┌─ DATASET ENTRIES
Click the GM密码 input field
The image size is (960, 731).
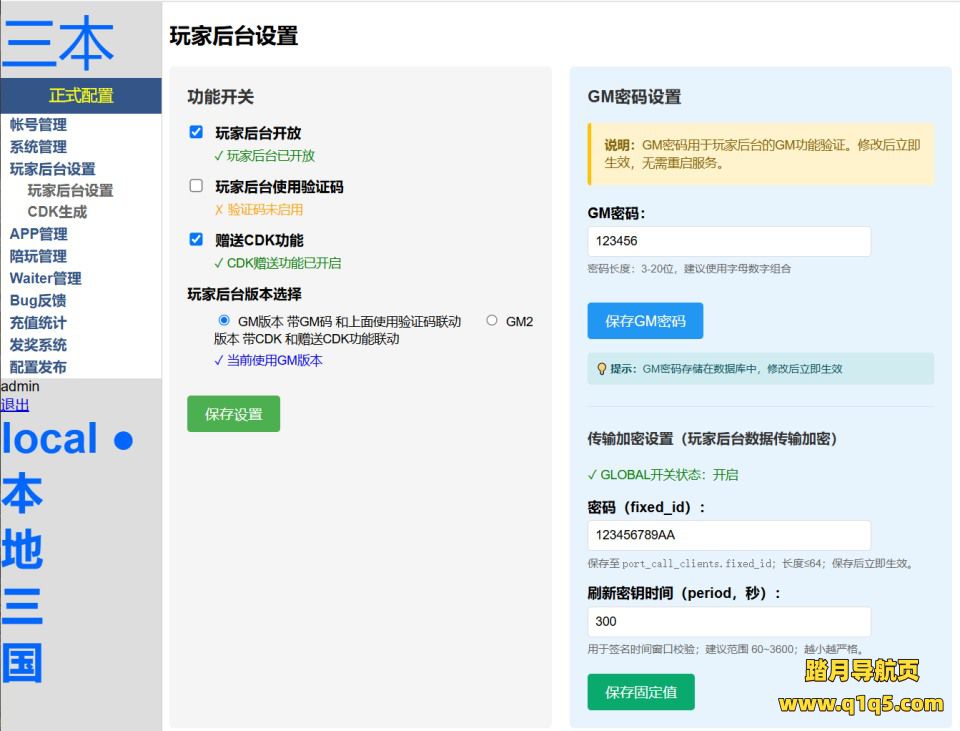point(728,241)
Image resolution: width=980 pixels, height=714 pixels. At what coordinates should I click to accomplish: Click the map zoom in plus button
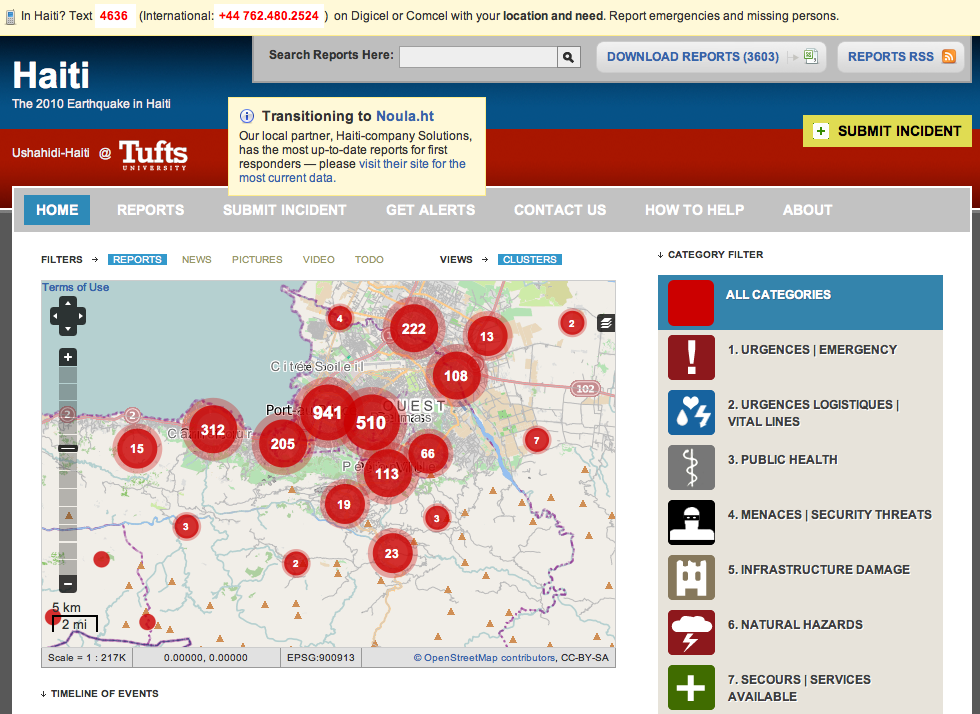point(68,357)
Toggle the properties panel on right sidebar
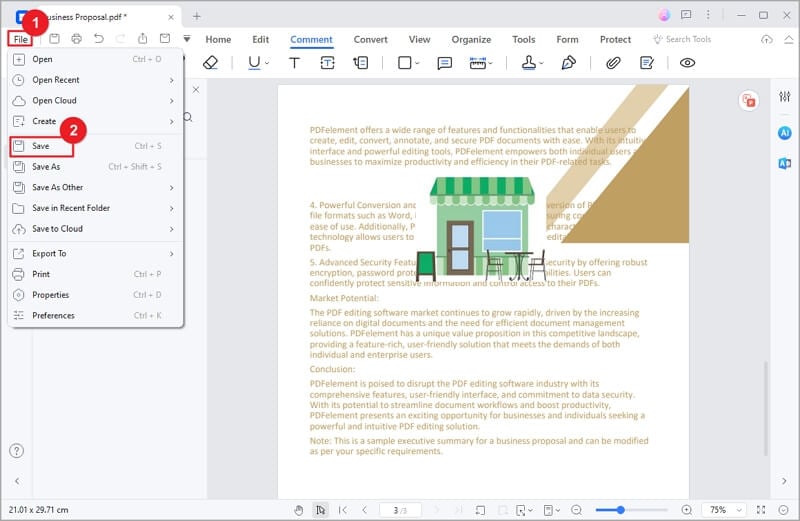This screenshot has height=521, width=800. pyautogui.click(x=784, y=97)
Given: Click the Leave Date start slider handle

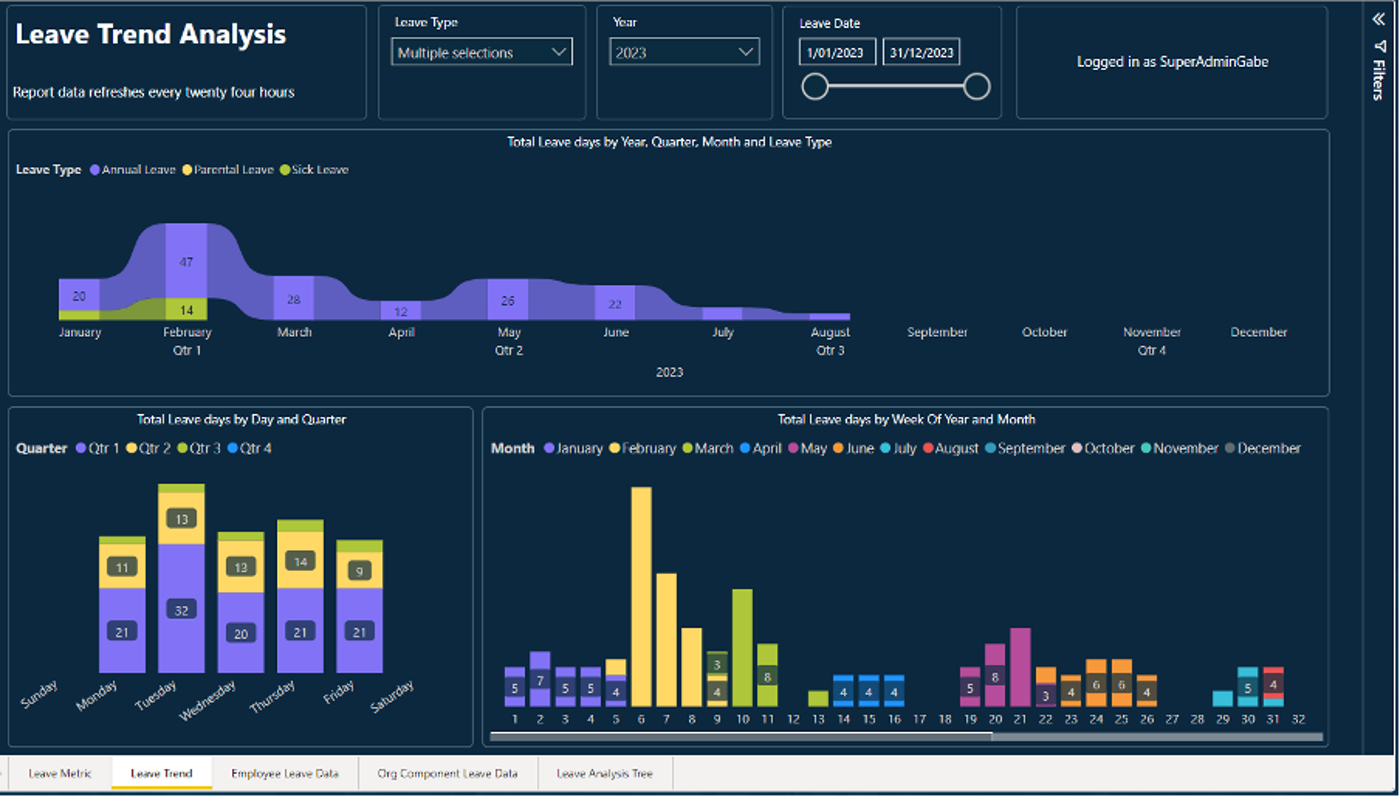Looking at the screenshot, I should coord(815,87).
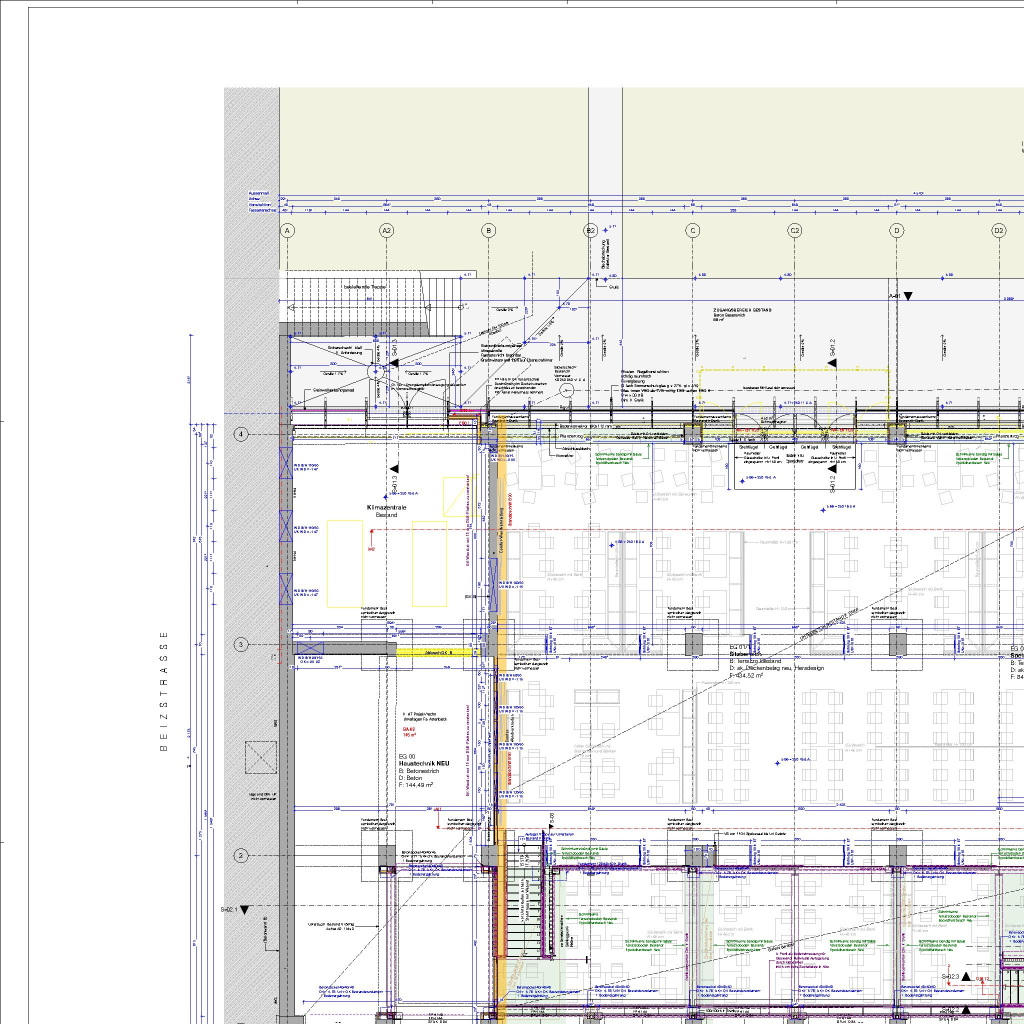Click the red BA 02 annotation
1024x1024 pixels.
[x=408, y=730]
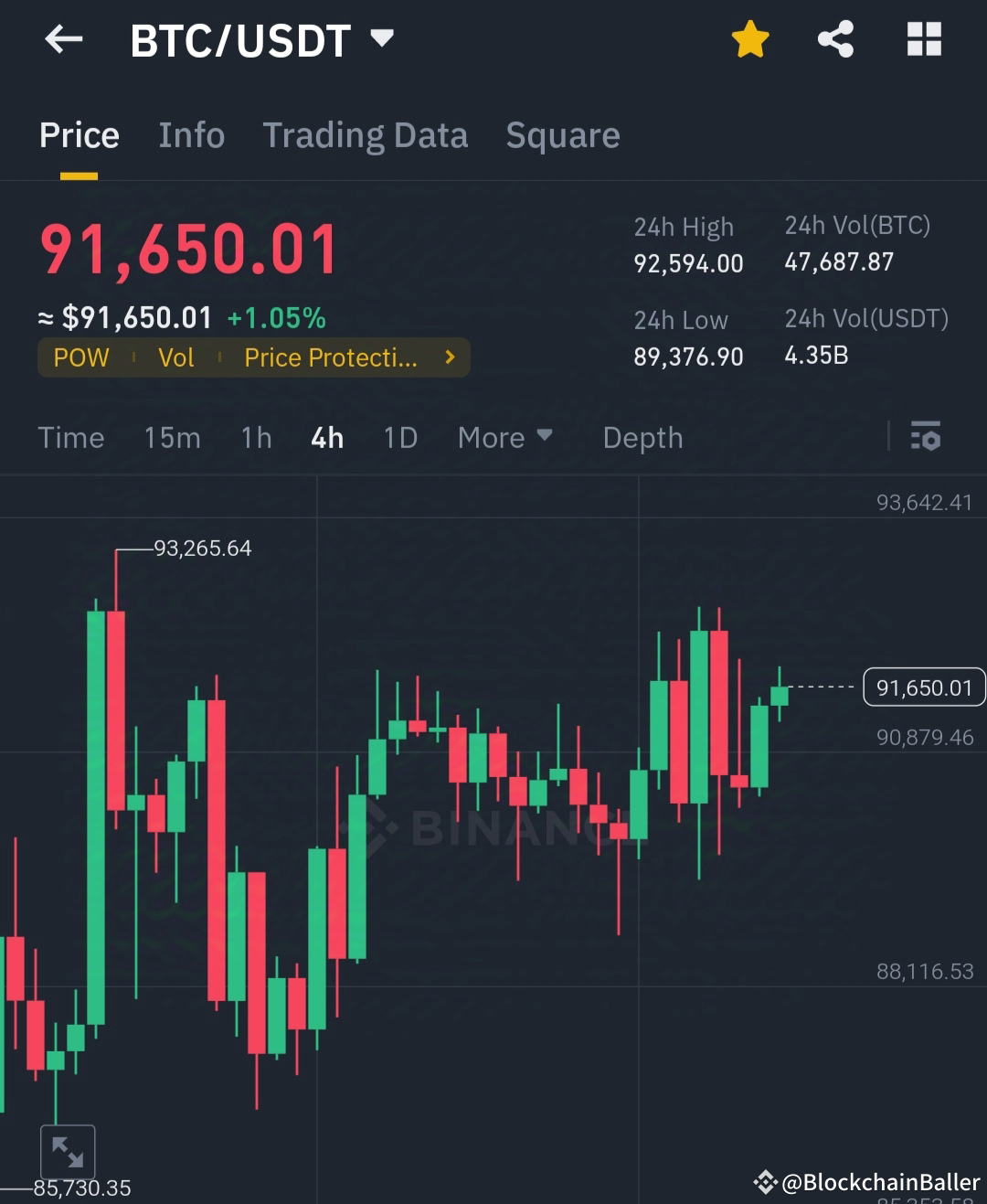Screen dimensions: 987x1204
Task: Switch to the Trading Data tab
Action: pyautogui.click(x=365, y=135)
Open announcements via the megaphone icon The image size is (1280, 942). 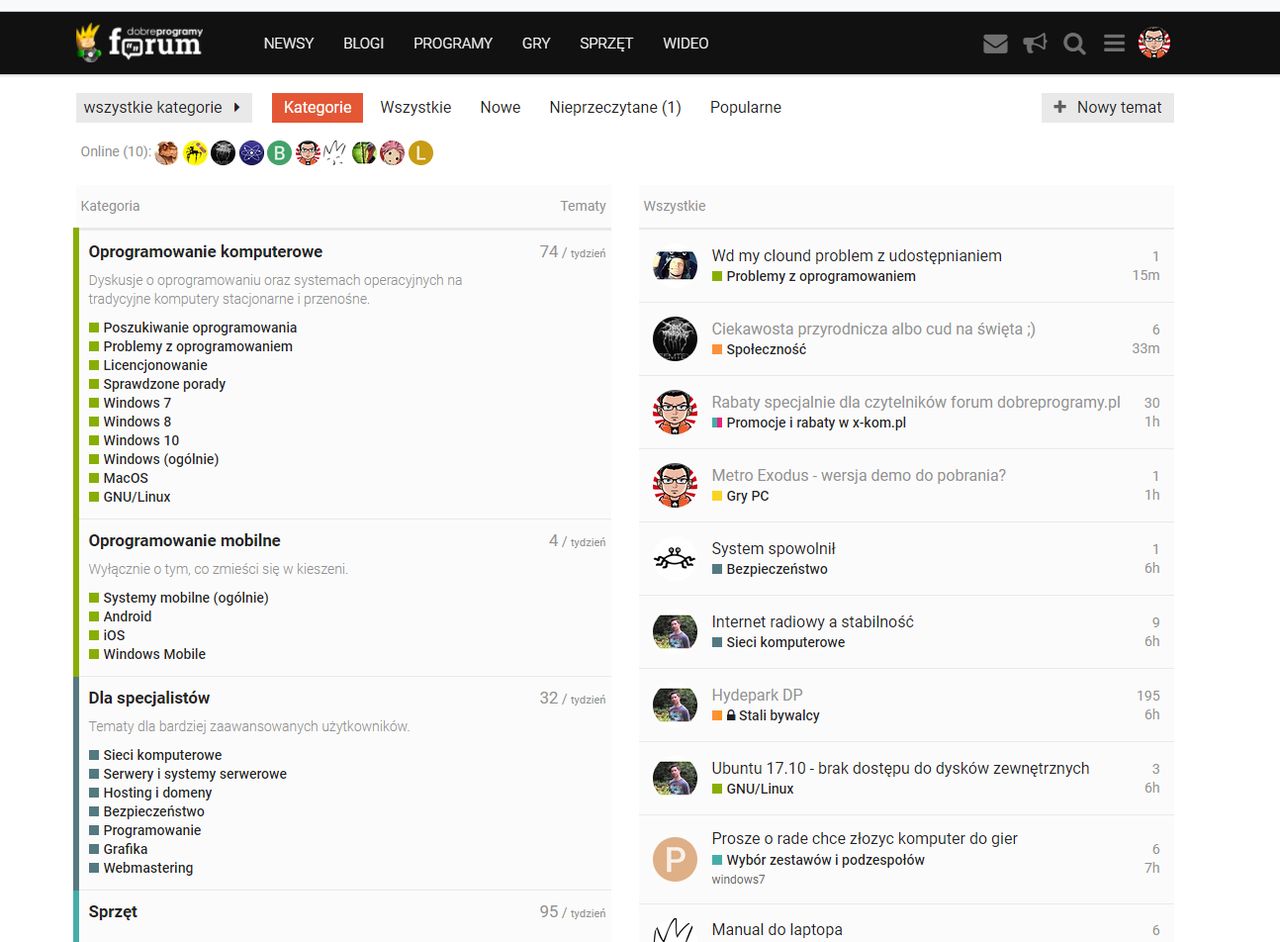click(1034, 43)
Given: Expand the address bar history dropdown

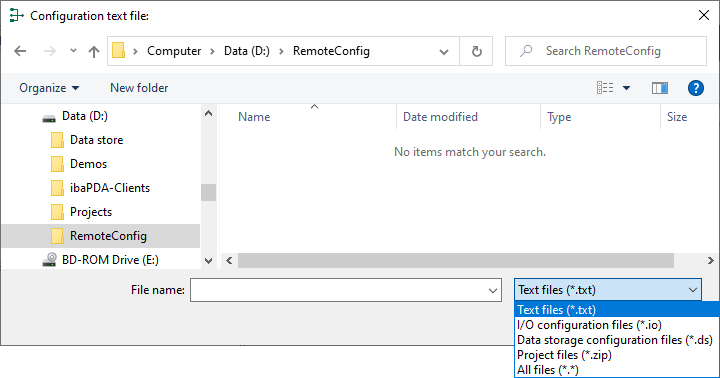Looking at the screenshot, I should coord(444,51).
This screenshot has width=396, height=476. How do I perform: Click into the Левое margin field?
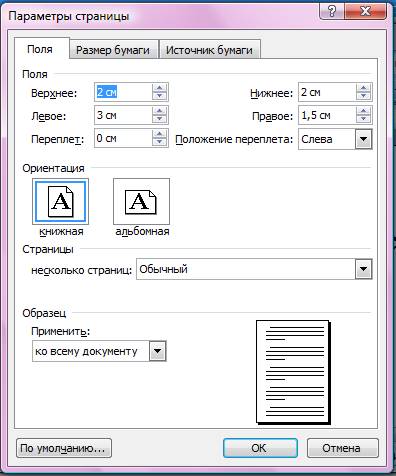point(123,115)
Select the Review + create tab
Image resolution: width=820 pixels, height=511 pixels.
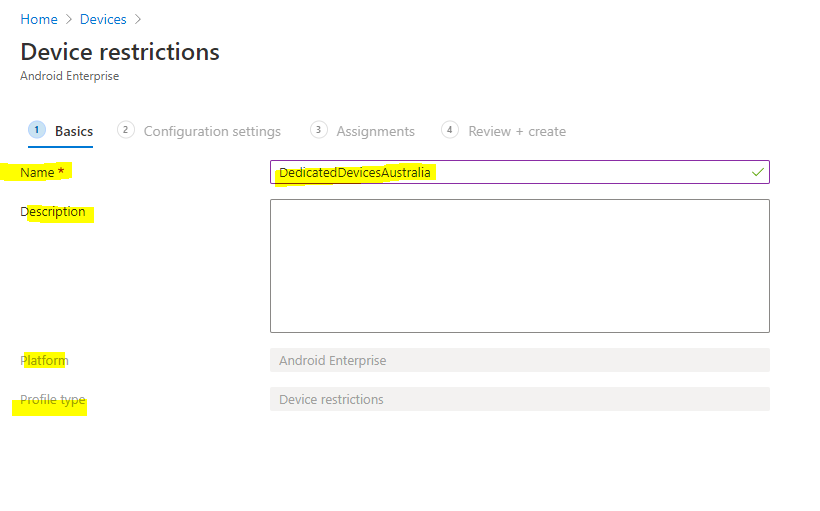pyautogui.click(x=517, y=131)
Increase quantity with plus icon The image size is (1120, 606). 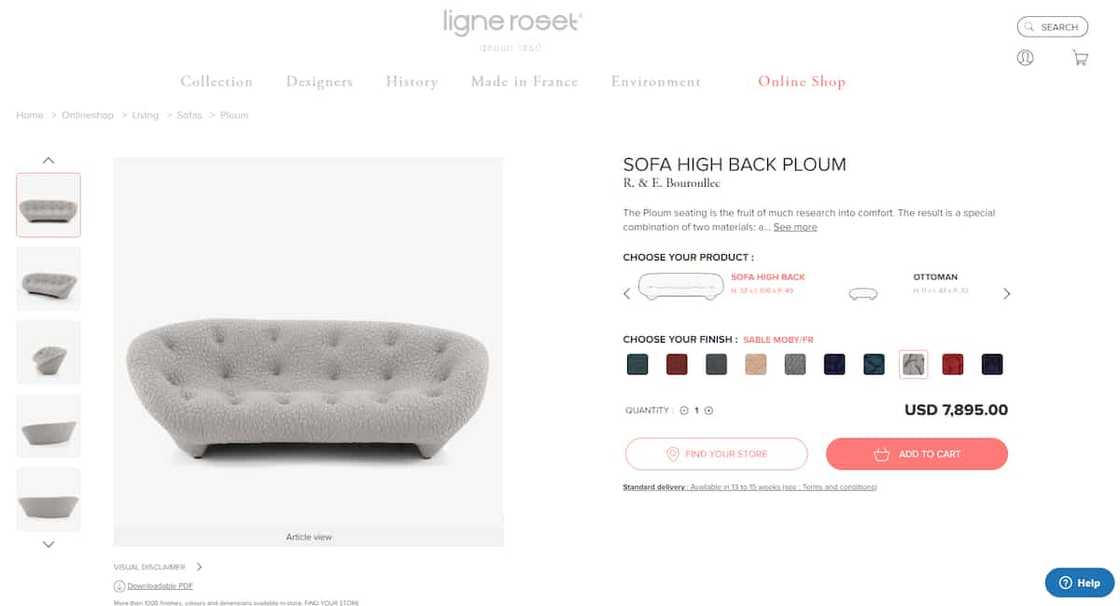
└─
[EXERCISE PROMPT]: Every line from the one containing "Given: Expand the" through the last line of the data, both included, is to be repeated exactly; the pictures are to be left out.

[TASK ANSWER]:
Given: Expand the address bar history dropdown

Looking at the screenshot, I should coord(444,51).
This screenshot has width=396, height=476. How do I perform: Click into the Левое margin field?
point(123,115)
Select the Review + create tab
Image resolution: width=820 pixels, height=511 pixels.
pyautogui.click(x=517, y=131)
Increase quantity with plus icon The image size is (1120, 606). 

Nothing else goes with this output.